> _Directions_
Beneath this line is the data. Output exactly the lines from the line with "[Follow us on Facebook] (29, 2406)" to the line with "چندرسانه‌ای (88, 85)", both ends included, and nothing more.

(Saved data entries)
----
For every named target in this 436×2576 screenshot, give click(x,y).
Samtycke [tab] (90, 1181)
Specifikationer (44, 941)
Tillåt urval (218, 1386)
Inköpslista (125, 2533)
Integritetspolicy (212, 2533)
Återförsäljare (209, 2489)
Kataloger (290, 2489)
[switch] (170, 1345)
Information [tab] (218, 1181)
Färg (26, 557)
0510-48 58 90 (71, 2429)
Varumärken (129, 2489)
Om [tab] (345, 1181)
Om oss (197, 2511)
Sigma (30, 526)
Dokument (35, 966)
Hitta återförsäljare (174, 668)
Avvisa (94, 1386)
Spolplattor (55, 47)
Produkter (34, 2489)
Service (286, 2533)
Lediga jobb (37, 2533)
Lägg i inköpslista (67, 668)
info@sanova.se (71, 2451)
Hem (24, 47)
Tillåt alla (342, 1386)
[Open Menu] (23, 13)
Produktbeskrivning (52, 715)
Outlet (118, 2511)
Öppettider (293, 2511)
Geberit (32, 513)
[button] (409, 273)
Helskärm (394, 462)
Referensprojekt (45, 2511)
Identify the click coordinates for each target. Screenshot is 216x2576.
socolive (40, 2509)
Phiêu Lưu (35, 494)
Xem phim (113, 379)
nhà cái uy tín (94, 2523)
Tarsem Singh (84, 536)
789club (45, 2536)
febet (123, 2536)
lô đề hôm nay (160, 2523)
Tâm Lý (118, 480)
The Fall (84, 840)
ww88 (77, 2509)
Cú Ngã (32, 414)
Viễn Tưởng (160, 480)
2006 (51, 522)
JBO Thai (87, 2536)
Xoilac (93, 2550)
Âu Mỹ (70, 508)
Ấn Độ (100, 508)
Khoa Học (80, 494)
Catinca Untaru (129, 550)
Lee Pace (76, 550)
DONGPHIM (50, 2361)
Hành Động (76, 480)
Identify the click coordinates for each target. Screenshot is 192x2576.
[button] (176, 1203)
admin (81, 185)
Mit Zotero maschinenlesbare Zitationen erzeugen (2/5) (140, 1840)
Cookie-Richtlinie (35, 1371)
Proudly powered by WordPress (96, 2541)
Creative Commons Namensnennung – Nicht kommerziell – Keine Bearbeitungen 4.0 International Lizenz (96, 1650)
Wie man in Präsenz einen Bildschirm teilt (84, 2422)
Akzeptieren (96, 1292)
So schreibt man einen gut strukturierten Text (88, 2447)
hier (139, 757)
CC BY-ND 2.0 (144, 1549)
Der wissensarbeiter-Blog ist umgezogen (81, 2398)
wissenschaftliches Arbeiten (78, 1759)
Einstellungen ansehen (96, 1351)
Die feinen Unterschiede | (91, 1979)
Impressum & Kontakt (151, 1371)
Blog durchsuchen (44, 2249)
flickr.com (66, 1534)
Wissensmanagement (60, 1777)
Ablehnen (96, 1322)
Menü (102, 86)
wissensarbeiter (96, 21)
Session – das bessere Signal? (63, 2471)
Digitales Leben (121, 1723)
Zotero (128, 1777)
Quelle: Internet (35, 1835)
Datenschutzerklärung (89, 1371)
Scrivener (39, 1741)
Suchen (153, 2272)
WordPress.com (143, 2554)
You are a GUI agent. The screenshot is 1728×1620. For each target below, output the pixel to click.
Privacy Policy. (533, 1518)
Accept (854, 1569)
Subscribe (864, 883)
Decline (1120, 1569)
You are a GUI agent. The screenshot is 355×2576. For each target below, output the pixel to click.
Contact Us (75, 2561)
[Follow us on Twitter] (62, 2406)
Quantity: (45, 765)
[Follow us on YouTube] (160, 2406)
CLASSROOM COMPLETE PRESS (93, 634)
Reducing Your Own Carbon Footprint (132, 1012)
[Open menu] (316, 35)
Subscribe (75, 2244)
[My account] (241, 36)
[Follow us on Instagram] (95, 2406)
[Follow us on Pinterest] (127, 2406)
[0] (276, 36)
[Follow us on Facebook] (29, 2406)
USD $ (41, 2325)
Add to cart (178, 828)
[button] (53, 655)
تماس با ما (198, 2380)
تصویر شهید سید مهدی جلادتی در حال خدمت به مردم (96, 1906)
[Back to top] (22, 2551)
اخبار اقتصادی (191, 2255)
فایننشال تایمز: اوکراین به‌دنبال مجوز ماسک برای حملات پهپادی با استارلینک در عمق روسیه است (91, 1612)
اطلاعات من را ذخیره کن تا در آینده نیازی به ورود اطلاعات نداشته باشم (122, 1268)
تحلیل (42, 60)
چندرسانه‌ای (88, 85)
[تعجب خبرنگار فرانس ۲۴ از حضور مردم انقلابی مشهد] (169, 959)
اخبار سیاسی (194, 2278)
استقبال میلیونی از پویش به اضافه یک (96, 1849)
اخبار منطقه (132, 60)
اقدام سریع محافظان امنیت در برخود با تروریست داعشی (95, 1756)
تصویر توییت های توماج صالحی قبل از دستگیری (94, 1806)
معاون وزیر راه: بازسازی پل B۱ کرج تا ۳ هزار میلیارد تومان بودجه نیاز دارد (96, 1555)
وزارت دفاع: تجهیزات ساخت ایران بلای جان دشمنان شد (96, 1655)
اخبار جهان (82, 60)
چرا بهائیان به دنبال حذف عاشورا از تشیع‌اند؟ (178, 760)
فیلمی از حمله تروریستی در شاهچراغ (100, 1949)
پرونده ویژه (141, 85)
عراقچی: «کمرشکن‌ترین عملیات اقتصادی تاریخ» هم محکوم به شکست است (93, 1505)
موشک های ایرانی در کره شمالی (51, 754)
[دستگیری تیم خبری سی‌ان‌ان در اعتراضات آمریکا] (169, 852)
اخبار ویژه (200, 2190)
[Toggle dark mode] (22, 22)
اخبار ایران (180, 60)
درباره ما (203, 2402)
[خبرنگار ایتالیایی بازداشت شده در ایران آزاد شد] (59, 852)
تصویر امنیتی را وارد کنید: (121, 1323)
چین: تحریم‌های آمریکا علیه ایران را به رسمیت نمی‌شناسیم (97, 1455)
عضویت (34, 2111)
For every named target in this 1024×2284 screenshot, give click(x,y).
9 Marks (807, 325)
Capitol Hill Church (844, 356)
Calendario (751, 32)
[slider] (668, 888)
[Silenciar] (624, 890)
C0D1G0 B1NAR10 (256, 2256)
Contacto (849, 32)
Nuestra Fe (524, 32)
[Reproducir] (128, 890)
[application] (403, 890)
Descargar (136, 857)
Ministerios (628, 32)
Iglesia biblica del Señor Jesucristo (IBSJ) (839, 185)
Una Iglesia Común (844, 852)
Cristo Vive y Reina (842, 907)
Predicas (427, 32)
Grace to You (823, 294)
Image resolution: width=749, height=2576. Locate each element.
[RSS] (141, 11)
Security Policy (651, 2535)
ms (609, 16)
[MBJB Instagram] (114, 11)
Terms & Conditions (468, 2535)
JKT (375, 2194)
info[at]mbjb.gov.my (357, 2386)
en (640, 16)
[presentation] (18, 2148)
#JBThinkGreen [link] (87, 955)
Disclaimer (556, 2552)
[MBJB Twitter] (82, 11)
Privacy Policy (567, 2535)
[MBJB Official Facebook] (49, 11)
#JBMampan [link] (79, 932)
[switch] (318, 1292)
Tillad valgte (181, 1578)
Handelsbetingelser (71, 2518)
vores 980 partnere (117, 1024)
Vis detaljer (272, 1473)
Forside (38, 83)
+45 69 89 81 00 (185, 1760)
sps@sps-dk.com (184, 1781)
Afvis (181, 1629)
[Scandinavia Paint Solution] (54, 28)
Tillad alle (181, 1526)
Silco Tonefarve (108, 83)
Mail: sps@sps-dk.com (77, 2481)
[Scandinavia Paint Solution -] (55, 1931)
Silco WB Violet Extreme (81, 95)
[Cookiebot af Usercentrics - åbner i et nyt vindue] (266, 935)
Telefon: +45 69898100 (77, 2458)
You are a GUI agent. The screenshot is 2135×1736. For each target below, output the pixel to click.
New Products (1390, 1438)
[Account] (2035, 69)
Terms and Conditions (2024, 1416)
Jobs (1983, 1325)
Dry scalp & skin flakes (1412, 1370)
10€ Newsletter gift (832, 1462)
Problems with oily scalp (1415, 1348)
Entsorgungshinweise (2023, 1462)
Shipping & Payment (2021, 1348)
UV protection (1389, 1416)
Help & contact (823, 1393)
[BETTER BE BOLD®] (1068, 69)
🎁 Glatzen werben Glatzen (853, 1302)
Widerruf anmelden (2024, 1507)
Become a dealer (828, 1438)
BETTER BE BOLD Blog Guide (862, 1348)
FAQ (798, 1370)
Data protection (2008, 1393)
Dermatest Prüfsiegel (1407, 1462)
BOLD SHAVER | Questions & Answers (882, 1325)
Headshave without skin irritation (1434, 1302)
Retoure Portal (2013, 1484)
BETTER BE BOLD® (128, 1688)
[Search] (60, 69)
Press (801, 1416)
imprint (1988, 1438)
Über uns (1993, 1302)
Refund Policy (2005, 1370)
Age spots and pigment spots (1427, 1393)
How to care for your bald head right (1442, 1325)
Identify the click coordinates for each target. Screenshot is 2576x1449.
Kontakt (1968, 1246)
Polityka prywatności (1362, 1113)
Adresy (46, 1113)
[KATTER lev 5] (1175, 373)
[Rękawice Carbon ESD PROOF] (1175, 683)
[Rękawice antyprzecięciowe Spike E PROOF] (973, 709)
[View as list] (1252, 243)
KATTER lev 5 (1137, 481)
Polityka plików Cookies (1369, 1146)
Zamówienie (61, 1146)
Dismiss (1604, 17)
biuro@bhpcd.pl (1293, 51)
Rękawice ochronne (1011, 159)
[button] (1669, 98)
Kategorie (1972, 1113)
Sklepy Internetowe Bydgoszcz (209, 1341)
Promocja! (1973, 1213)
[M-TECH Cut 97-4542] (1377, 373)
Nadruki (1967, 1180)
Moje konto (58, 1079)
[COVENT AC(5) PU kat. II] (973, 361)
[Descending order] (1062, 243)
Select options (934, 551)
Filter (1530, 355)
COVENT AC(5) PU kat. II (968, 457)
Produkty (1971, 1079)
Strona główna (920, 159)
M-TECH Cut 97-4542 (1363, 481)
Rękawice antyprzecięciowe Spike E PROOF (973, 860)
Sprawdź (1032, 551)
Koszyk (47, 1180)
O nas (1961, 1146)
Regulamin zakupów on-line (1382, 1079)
----
> _Response to this task_
[Follow us on Facebook] (29, 2406)
USD $ (41, 2325)
Add to cart (178, 828)
[button] (53, 655)
تماس با ما (198, 2380)
تصویر شهید سید مهدی جلادتی در حال خدمت به مردم (96, 1906)
[Back to top] (22, 2551)
اخبار اقتصادی (191, 2255)
فایننشال تایمز: اوکراین به‌دنبال مجوز ماسک برای حملات پهپادی با استارلینک در عمق روسیه است (91, 1612)
اطلاعات من را ذخیره کن تا در آینده نیازی به ورود اطلاعات نداشته باشم (122, 1268)
تحلیل (42, 60)
چندرسانه‌ای (88, 85)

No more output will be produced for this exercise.